A empresa protocolou novos documentos na última sexta-feira, 17, respondendo às exigências do presidente do Cade, Diogo Thomson, que adiou o leilão em uma semana para permitir complementos de informação.
Se o presidente aceitar a proposta da Bimbo, a Nutrella não irá a leilão, caso contrário o certame está marcado para esta sexta-feira, 24, conforme informação divulgada pela Folha.
O que o Cade exigiu
No despacho da última semana, o presidente Diogo Thomson afirmou que a análise sobre a potencial compradora deveria ser baseada em um conjunto de elementos mais robusto, diante da relevância da determinação. Ele pediu comprovação de compromisso contratual efetivamente vinculante, capacidade financeira e operacional para explorar a marca, e um plano de negócios que assegure a manutenção da competitividade do ativo após o desinvestimento.
O presidente também exigiu garantias de que a compradora atuará de forma autônoma e independente da Bimbo após a operação, sem vínculos societários, comerciais ou operacionais que comprometam o remédio concorrencial.
Por que a Bimbo quer evitar o leilão
Para a companhia, o leilão representa o pior cenário porque reduz seu controle sobre a venda da marca Nutrella. Pelo acordo com o Cade, o certame é conduzido pelo mandatário de desinvestimento e ocorre sem preço mínimo, o que pode resultar na alienação por valor inferior ao esperado.
A decisão tem impacto direto na estratégia da Bimbo de proteger ativos como Pullman e Rap10, além de cumprir as obrigações resultantes da compra da Wickbold.
Contexto do desinvestimento e prazos
Quando aprovou a compra da Wickbold, em setembro do ano passado, o órgão determinou que a Bimbo teria de vender a marca Tá Pronto, de tortilhas e wraps, da Wickbold, e a Nutrella, de pães especiais. Integrantes do Cade criticam a empresa alegando descumprimento de prazos para realizar o desinvestimento.

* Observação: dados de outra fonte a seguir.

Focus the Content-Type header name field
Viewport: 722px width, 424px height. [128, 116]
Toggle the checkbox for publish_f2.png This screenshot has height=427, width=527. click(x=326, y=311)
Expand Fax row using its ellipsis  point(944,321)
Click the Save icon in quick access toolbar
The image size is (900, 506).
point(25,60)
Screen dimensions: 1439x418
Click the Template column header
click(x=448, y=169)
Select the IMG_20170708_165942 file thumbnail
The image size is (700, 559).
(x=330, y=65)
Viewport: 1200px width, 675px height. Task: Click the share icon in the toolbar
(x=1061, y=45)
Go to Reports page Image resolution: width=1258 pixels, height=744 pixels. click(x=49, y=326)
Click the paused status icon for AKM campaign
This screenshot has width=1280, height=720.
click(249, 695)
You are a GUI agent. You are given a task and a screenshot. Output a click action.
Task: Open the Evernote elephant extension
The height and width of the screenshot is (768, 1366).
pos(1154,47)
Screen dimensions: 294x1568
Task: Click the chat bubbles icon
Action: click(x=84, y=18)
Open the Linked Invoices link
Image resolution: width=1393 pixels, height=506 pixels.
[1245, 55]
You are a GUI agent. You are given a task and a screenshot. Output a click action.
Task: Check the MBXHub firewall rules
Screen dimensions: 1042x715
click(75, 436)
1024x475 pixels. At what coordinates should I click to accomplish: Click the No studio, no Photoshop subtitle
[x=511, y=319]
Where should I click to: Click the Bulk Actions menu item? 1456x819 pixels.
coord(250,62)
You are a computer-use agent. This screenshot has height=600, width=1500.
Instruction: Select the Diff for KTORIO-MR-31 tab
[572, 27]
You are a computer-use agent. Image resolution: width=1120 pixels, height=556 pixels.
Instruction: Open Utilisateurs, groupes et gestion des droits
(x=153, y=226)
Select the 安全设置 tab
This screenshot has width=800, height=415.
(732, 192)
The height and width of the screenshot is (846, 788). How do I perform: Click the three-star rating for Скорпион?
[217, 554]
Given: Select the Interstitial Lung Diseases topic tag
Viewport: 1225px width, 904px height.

O despacho de Thomson foi homologado por unanimidade pelo tribunal do Cade, conforme publicado nesta terça-feira, 21, e a documentação apresentada pela Bimbo ainda está em análise pelo presidente. A decisão pode ser publicada até esta quarta-feira, 22, segundo apurou a Folha.
Próximos passos
Se o Cade aceitar o comprador indicado, a negociação seguirá sem leilão. Caso contrário, a Bimbo terá de enfrentar o certame público, com risco de perda de controle sobre a venda da marca. A empresa foi procurada e não se manifestou até o momento.